**What to do:** A precise repetition of every line below is the required answer.

==*==

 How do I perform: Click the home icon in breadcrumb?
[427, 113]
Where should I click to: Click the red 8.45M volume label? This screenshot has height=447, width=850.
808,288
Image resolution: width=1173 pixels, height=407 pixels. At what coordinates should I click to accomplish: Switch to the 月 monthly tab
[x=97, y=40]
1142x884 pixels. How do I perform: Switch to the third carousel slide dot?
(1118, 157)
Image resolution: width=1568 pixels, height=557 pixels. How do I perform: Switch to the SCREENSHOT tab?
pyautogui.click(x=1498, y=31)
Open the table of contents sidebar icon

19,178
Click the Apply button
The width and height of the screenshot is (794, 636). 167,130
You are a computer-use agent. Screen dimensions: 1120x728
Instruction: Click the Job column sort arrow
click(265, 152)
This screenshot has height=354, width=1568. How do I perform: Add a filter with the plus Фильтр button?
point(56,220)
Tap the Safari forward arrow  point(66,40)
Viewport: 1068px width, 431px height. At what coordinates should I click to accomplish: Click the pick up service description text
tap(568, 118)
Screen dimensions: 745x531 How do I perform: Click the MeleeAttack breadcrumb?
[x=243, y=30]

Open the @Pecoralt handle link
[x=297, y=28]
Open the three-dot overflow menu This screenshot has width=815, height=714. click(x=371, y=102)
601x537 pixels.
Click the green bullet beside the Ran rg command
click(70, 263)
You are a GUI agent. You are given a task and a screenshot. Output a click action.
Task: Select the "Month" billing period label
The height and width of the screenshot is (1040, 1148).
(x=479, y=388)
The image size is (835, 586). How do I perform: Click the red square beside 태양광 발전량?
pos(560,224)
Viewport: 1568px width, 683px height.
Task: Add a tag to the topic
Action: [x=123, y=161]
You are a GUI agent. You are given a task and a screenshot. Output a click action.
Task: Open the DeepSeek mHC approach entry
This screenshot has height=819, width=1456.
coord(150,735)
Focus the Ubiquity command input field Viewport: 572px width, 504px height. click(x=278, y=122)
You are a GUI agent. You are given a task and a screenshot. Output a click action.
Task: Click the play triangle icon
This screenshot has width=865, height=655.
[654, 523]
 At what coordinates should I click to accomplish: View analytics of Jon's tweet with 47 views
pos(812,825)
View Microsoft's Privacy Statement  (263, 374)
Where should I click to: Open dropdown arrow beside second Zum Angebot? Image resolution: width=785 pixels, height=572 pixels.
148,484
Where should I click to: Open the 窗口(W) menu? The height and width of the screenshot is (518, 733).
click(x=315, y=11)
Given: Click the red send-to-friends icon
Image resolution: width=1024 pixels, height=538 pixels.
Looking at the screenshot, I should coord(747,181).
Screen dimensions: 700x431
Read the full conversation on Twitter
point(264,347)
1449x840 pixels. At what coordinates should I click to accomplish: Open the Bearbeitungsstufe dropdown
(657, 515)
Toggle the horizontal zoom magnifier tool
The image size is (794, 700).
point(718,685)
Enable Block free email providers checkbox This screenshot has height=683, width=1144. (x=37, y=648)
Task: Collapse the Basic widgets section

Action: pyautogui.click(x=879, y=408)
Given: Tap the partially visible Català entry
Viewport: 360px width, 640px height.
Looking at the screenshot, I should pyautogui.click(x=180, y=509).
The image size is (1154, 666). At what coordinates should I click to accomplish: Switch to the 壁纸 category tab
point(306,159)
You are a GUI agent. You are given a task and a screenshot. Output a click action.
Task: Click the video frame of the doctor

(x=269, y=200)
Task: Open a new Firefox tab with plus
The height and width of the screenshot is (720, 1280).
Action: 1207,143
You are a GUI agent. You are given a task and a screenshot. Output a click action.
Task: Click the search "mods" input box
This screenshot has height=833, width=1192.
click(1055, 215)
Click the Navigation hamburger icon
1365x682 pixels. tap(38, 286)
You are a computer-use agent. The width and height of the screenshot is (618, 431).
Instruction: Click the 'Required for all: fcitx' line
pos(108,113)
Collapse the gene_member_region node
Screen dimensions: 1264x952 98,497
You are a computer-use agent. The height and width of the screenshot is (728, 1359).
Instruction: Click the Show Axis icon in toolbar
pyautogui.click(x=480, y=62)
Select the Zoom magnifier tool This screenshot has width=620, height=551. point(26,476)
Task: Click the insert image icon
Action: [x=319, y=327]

==*==

**Task answer:**
 How do I perform: Click the home icon in breadcrumb?
[427, 113]
Where should I click to: Click the red 8.45M volume label? This screenshot has height=447, width=850.
808,288
Image resolution: width=1173 pixels, height=407 pixels. At what coordinates should I click to accomplish: Switch to the 月 monthly tab
[x=97, y=40]
1142x884 pixels. How do I perform: Switch to the third carousel slide dot?
(1118, 157)
Image resolution: width=1568 pixels, height=557 pixels. How do I perform: Switch to the SCREENSHOT tab?
pyautogui.click(x=1498, y=31)
Open the table of contents sidebar icon

19,178
Click the Apply button
The width and height of the screenshot is (794, 636). 167,130
You are a computer-use agent. Screen dimensions: 1120x728
Instruction: Click the Job column sort arrow
click(265, 152)
This screenshot has height=354, width=1568. How do I perform: Add a filter with the plus Фильтр button?
point(56,220)
Tap the Safari forward arrow  point(66,40)
Viewport: 1068px width, 431px height. At what coordinates should I click to accomplish: Click the pick up service description text
tap(568, 118)
Screen dimensions: 745x531 How do I perform: Click the MeleeAttack breadcrumb?
[x=243, y=30]

Open the @Pecoralt handle link
[x=297, y=28]
Open the three-dot overflow menu This screenshot has width=815, height=714. click(x=371, y=102)
601x537 pixels.
Click the green bullet beside the Ran rg command
click(70, 263)
You are a GUI agent. You are given a task and a screenshot. Output a click action.
Task: Select the "Month" billing period label
The height and width of the screenshot is (1040, 1148).
(x=479, y=388)
The image size is (835, 586). How do I perform: Click the red square beside 태양광 발전량?
pos(560,224)
Viewport: 1568px width, 683px height.
Task: Add a tag to the topic
Action: [x=123, y=161]
You are a GUI agent. You are given a task and a screenshot. Output a click action.
Task: Open the DeepSeek mHC approach entry
This screenshot has height=819, width=1456.
coord(150,735)
Focus the Ubiquity command input field Viewport: 572px width, 504px height. click(x=278, y=122)
You are a GUI agent. You are given a task and a screenshot. Output a click action.
Task: Click the play triangle icon
This screenshot has width=865, height=655.
[654, 523]
 At what coordinates should I click to accomplish: View analytics of Jon's tweet with 47 views
pos(812,825)
View Microsoft's Privacy Statement  (263, 374)
Where should I click to: Open dropdown arrow beside second Zum Angebot? Image resolution: width=785 pixels, height=572 pixels.
148,484
Where should I click to: Open the 窗口(W) menu? The height and width of the screenshot is (518, 733).
click(x=315, y=11)
Given: Click the red send-to-friends icon
Image resolution: width=1024 pixels, height=538 pixels.
Looking at the screenshot, I should coord(747,181).
Screen dimensions: 700x431
Read the full conversation on Twitter
point(264,347)
1449x840 pixels. At what coordinates should I click to accomplish: Open the Bearbeitungsstufe dropdown
(657, 515)
Toggle the horizontal zoom magnifier tool
The image size is (794, 700).
point(718,685)
Enable Block free email providers checkbox This screenshot has height=683, width=1144. (x=37, y=648)
Task: Collapse the Basic widgets section

Action: pyautogui.click(x=879, y=408)
Given: Tap the partially visible Català entry
Viewport: 360px width, 640px height.
Looking at the screenshot, I should pyautogui.click(x=180, y=509).
The image size is (1154, 666). At what coordinates should I click to accomplish: Switch to the 壁纸 category tab
point(306,159)
You are a GUI agent. You are given a task and a screenshot. Output a click action.
Task: Click the video frame of the doctor

(x=269, y=200)
Task: Open a new Firefox tab with plus
The height and width of the screenshot is (720, 1280).
Action: 1207,143
You are a GUI agent. You are given a task and a screenshot. Output a click action.
Task: Click the search "mods" input box
This screenshot has height=833, width=1192.
click(1055, 215)
Click the Navigation hamburger icon
1365x682 pixels. tap(38, 286)
You are a computer-use agent. The width and height of the screenshot is (618, 431).
Instruction: Click the 'Required for all: fcitx' line
pos(108,113)
Collapse the gene_member_region node
Screen dimensions: 1264x952 98,497
You are a computer-use agent. The height and width of the screenshot is (728, 1359).
Instruction: Click the Show Axis icon in toolbar
pyautogui.click(x=480, y=62)
Select the Zoom magnifier tool This screenshot has width=620, height=551. point(26,476)
Task: Click the insert image icon
Action: [x=319, y=327]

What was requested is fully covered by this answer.